In no time, he was recruited as Mufulira Wanderers' reserve goalkeeper by coaches Samuel Ndhlovu and Dickson Makwaza. He soon succeeded Bernard Kabwe in the first team, making his debut on 27 July 1980 in a league encounter against Lusaka Tigers at Shinde Stadium in Mufulira. With Wanderers trailing 2–0 at half-time, Chabala replaced Kabwe and the 'Mighty' men went on to win the match 3–2.

Chabala played in goal for the Wanderers side which also featured other top players like Ashols Melu, Kalusha Bwalya, Frederick Kashimoto, brothers Philemon Kaunda and Philemon Mulala, and later Charles Musonda and Johnson Bwalya. This Wanderers side dominated Zambian cup competitions during the eighties and early nineties, earning the tag 'legendary cup fighters.' However, Wanderers never won the Zambian league championship during this period.

He was voted Zambian Sportsman of the Year in 1985 and in the 1988 season, he surprised many Zambian soccer purists by donning a striker's jersey for Wanderers, but he went on to score five goals, including the third goal when Wanderers beat Roan United 3–0 in the Independence Cup final in October. He thus followed in the footsteps of another great Wanderers goalkeeper Abraham Nkole, who scored a hat-trick in the final of the same competition in 1971. Chabala reverted to goalkeeping but reprised his striker's role again in the 1990 season for a few more games after which he went back between the posts.

He had a brief spell in Argentina with Argentinos Juniors during the 1991/92 season but he returned to Wanderers in March 1992 claiming the conditions of his contract were unsatisfactory, and the club were not willing to change them.

In December 1992, Chabala was substituted in the Independence Cup final against Nkana Red Devils after he conceded three goals when Wanderers were leading 2–0 but went on to lose 3–2. He was disillusioned by stories that he was unhappy at the appointment of Ashols Melu as Wanderers assistant coach and therefore sold the game. Both Melu and Chabala denied any rift between them, saying they were great friends and Chabala said he was just off-form on the day and his substitution came a bit too late. He was left out of Wanderers’ next five matches but soon regained his position.

==National team==
Chabala's performances between the posts for Wanderers were noticed by national team selectors leading to his first appearance in national colours on 27 November 1980 for the Zambia ‘B’ team in a Council for East and Central African Football Associations (CECAFA) Cup 3rd and 4th play-off game against Malawi which Zambia lost 1–0.

However, his full international debut was to come on 10 April 1983 in a CAN qualifier against Sudan in Khartoum, which Zambia lost 2–1. From then on, Chabala was a permanent fixture in the Zambian goal for the better part of the next 10 years.

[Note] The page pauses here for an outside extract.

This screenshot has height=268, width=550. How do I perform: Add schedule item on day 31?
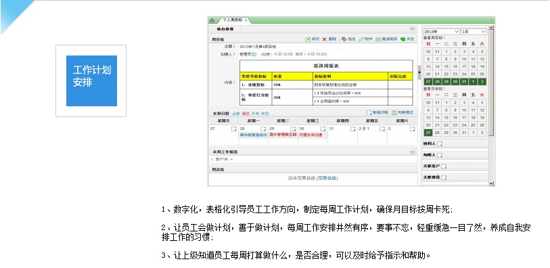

He led Zambia to the 1984 CECAFA Senior Challenge Cup when he saved 3 penalties in the 3–0 penalty shoot-out win against Malawi after a goalless draw in normal time. Chabala was in goal for Zambia in their ill-fated attempt at winning the African Cup of Nations in 1986{link} where Zambia was knocked out in the group stages.

Chabala's heroics against Ghana in 1987 during an Olympic Games qualifier helped secure Zambia a slot at the 1988 Seoul Olympic Games. Zambia had won their home leg 2–0 and travelled to Accra with the home fans expecting their team to carry the day. Ghana attacked from the word go, throwing everything at the Zambians who despite conceding a first half goal by Tony Yeboah, held on to qualify 2–1 on aggregate with man of the match Chabala pulling out all the stops, including saving a penalty from Emmanuel Quarshie.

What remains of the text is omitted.